10. As a result, this should involve additions of iodine to the diet, cooking involving iodine-rich compounds on the basis of Helen Lightowler’s findings and iodine containing foods being developed in the world generally. We follow the guidance of the WHO and the ICCIDD and results from the ALSPAC (Avon Longitudinal Study of Parents and Children) study.
11. A reliable source of seaweed is laverbread, as supplied by Parson’s Pickles of Bury Port in South Wales (http://www.parsonspickles.co.uk), obtainable by post and in some shops. Various seaweed products are also obtained from some fishmongers and healthfood stores (eg the Clearspring brand). Analyses of laverbread (obtained from Parson’s Pickles and from other sources) suggest that about 30g of laverbread would supply the recommended adult intake of iodine. The iodine content varies from plant to plant. We have published recipes with seaweeds as ingredients. Seaweeds should be counted as one of the Five-a-Days.
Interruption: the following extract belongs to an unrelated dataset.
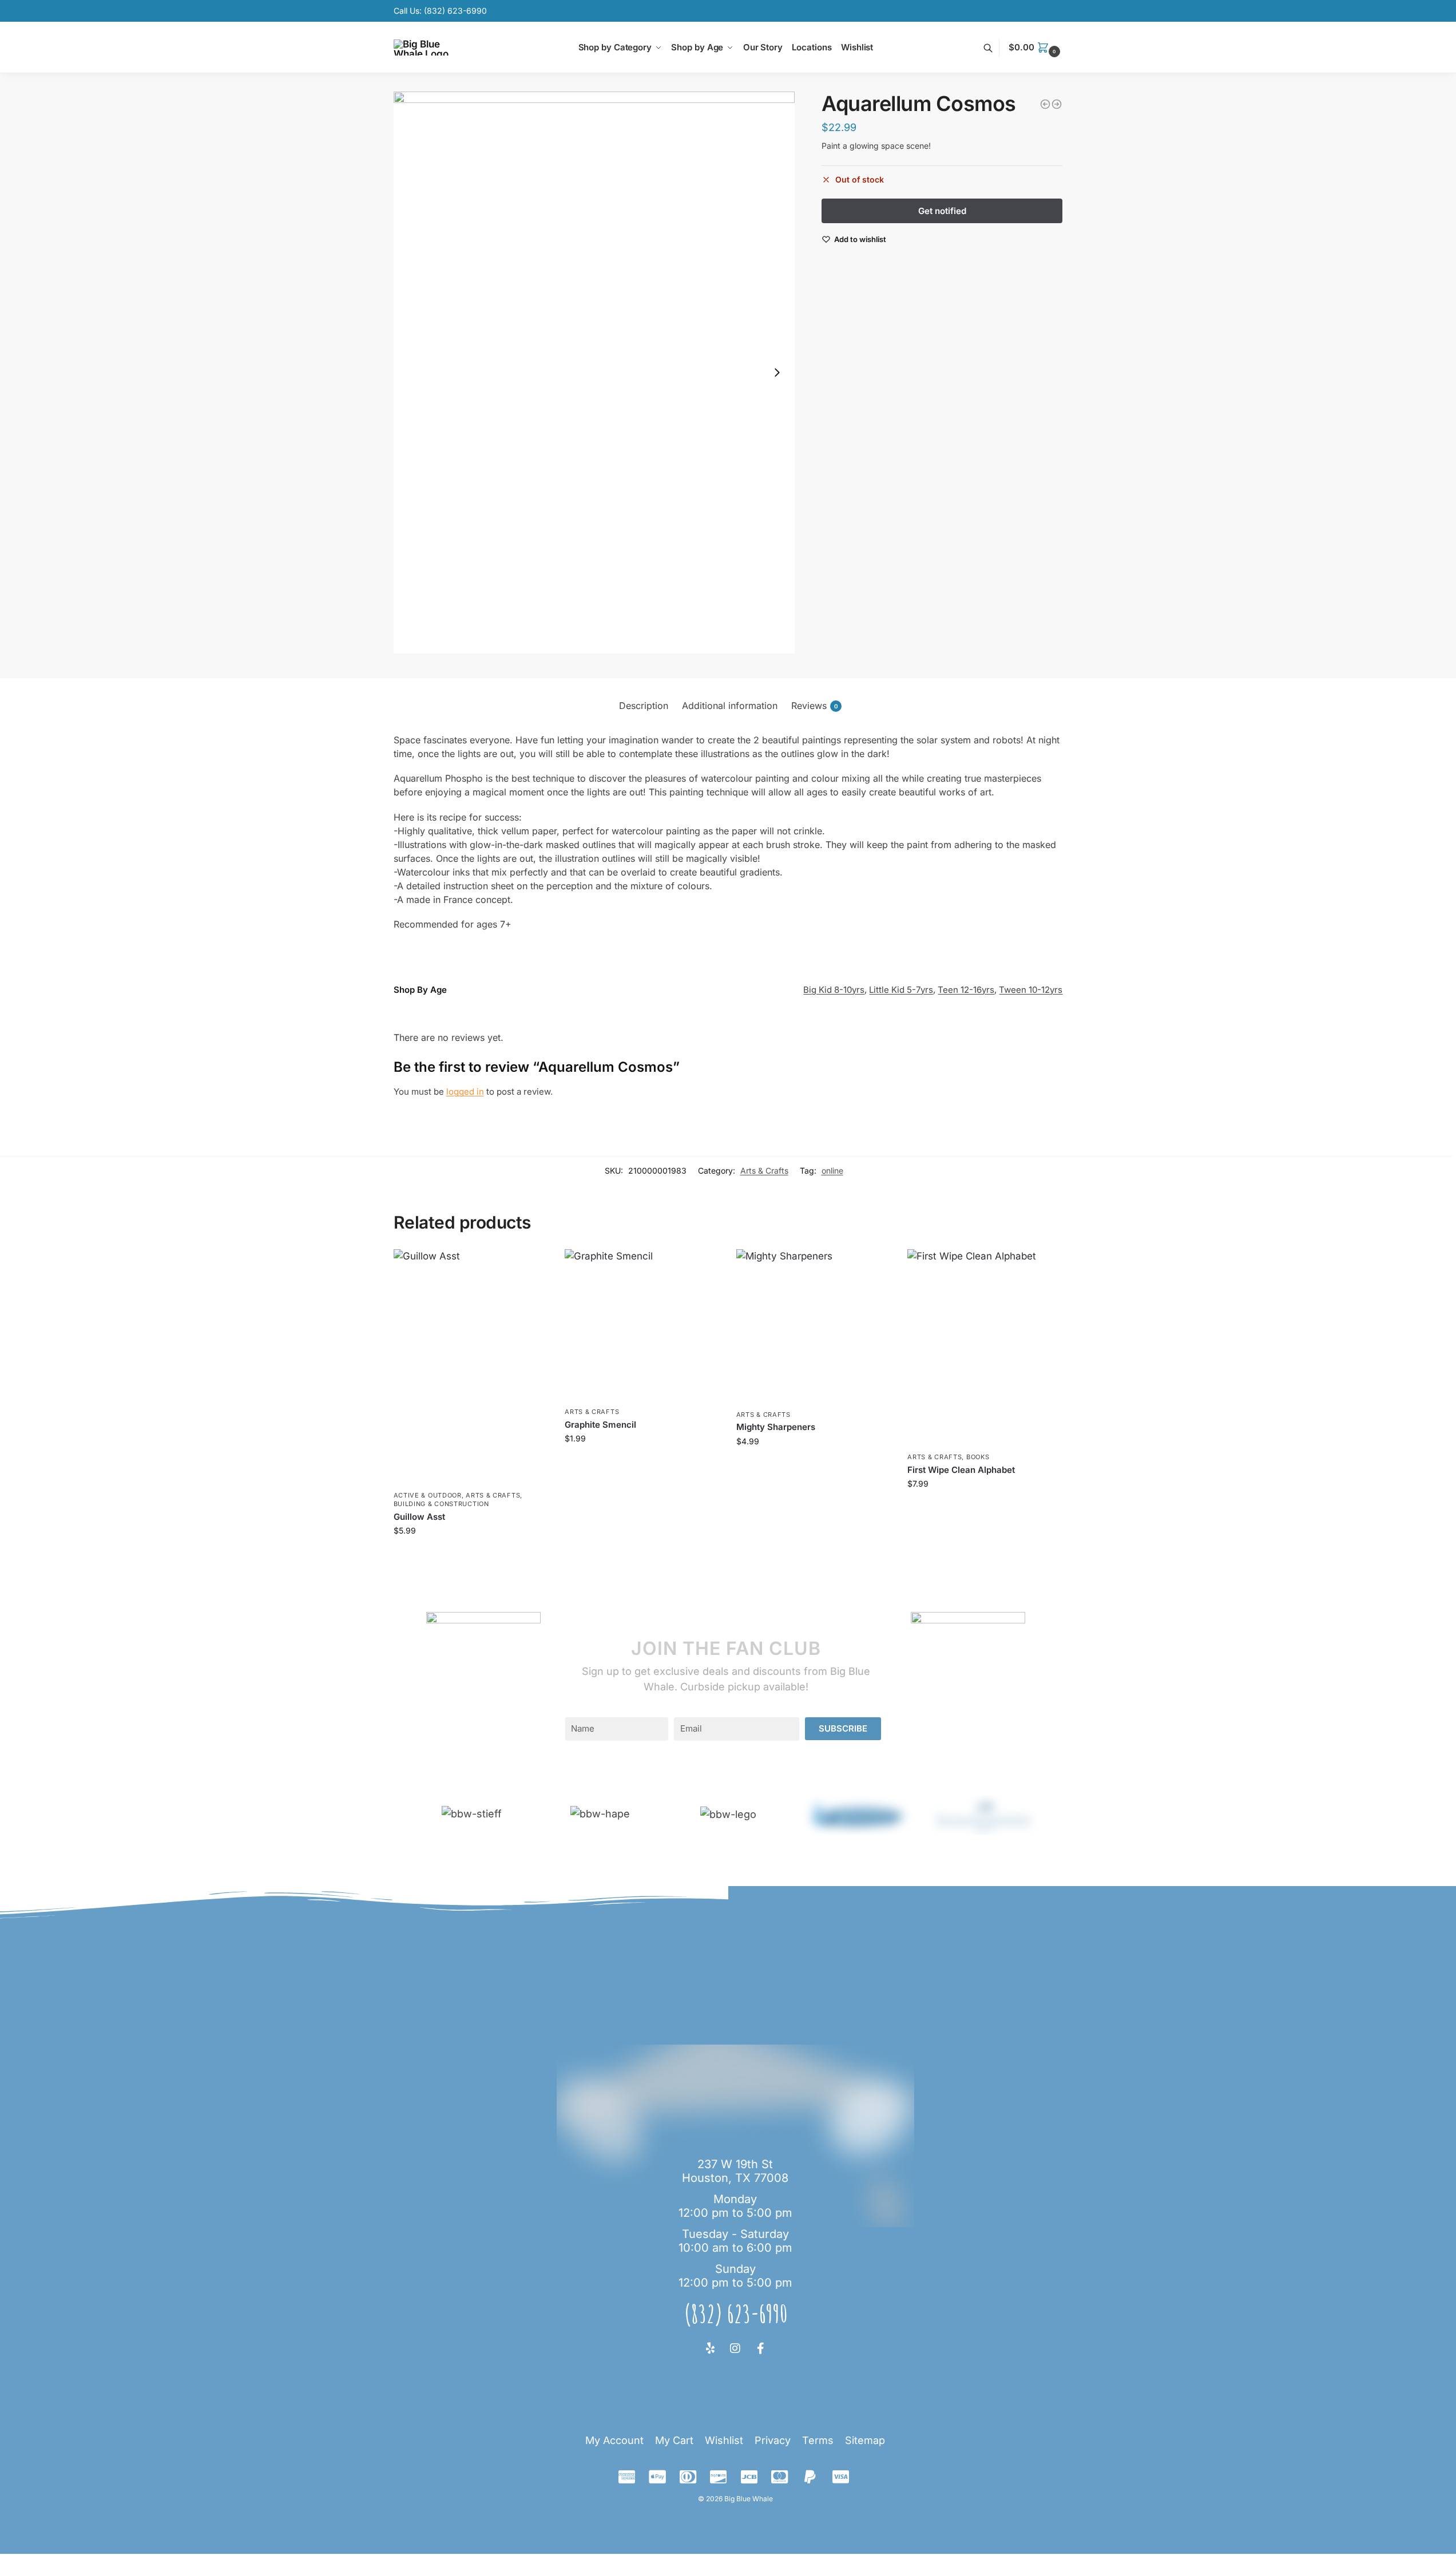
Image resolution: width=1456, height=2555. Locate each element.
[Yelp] (710, 2348)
12. Iodine is one of the halide elements, which comprise fluorine, chlorine, bromine and iodine, as well as some higher elements in the periodic table. They are interesting in that they are incorporated into plant foods by an oxidative process as well as the usual incorporation of iodide with a minus charge. Certain halogen elements are found in deep water plants and are not fully analysed, so they may occur in deeper oceans.
13. Sodium salts of iodine also have to be considered, though may be less suitable due to their volatility and liberation of iodine through free radical action. In earlier times, in the Vegetarian Society day plans, sodium/potassium ratios were quoted, which has certain advantages to this day.